◆ **Supplied passage**
-*-*-
It has not escaped the critics’ attention that the Packer family are among the biggest donors to Baird’s party. Nor that the state’s controversial lockout laws, intended to stop late-night, alcohol-fuelled assaults, do not apply to the very violent precinct around the city’s existing casino, The Star, and also excise Barangaroo.

But there is a lot more to his decline than that, as was evidenced a couple of weeks ago when thousands of protesters descended on central Sydney. They came with a smorgasbord of issues, ranging from the local – the route of contentious WestConnex motorway, the axing of scores of ancient fig trees to facilitate construction of a light rail project – to the general – the sacking of 42 local councils across the state, draconian police powers and anti-protest laws, cuts to school and TAFE funding and the government’s extensive privatisation agenda.

Quite suddenly, an awful lot of things are sticking to Baird. The punters are increasingly questioning his motives and the insiders are questioning his political judgement.

In February, when the federal government was floundering about seeking a tax reform agenda, there was no stronger advocate of an increased GST than Baird.
-*-*-
◆ **Data extracts**
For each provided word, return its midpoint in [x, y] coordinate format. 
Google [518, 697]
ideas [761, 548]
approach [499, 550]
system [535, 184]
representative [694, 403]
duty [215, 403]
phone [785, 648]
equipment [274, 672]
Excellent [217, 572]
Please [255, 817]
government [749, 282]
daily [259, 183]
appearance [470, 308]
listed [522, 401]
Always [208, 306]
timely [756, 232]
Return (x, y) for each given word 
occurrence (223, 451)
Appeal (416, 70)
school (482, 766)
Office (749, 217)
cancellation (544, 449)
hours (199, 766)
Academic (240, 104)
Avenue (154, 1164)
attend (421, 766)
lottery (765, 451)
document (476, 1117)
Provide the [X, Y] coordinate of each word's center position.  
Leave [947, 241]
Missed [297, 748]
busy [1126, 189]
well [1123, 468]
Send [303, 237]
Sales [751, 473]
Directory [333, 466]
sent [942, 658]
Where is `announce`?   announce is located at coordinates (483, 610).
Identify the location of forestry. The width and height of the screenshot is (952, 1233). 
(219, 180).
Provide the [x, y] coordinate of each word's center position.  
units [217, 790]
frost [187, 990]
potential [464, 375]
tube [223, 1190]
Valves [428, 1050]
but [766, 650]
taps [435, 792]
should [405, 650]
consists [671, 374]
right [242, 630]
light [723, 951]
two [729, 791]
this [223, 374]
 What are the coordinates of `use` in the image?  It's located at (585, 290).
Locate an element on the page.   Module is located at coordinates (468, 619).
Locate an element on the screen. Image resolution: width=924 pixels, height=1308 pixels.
-*-*-
◆ **Actions to take**
1. Decide whether each statement agrees with the passage on Baird's decline. Answer yes or no and quote the deciding words.
(a) The lockout laws cover the precinct around The Star.
(b) A couple of weeks earlier, thousands of protesters gathered in central Sydney.
(c) In February, Baird opposed an increased GST.
2. Supply the next part of the passage on Baird's decline, starting after its final sentence.

◆ **Responses in order**
1.
(a) No: "do not apply to the very violent precinct around the city’s existing casino, The Star"
(b) Yes: "a couple of weeks ago when thousands of protesters descended on central Sydney"
(c) No: "there was no stronger advocate of an increased GST than Baird"

2.
“I am convinced our political leaders and our community are ready to take the right, hard decisions for our future,” he said…..

It’s not just that Andrews read the wind better. It’s that the GST business served to underline something about Baird that people were already starting to realise: this “moderate” Liberal is actually very hardline on matters economic. The former investment banker is a deep neoliberal.

The government’s record of privatisation tells the story, says the Greens’ David Shoebridge.

“He’s sold the big ticket items: electricity generation, electricity transmission, ports. And now they’re looking around for things people would have thought immune.”

It is quite a list. Care services to 50,000 elderly and disabled residents living in their homes have been privatised. Three hundred inner-city housing commission properties have been sold for some $500 million, to fund the building of new accommodation miles away in the outer suburbs of the Illawarra and Blue Mountains.

And, most recently, the state’s land titles service has been privatised.

“The land titles system delivers about $60 million to the state each year. It’s a profit centre for government, but it seems any profit centre, any service they can identify they are ideologically committed to selling,” Shoebridge says.

“It puts a corruption risk at the heart of land titles in NSW.”

Of course, such criticism is unsurprising from a political opponent, particularly from the Greens. But it is echoed by the Law Society of NSW.

The sale should not proceed, said society president Gary Ulman, out of concern about “adequate protection of sensitive data, the continued implementation of best practice anti-fraud measures”.

The Baird government’s determination to guard the interests of the private sector is nowhere more obvious than in its approach to those who protest against coal and coal seam gas developments.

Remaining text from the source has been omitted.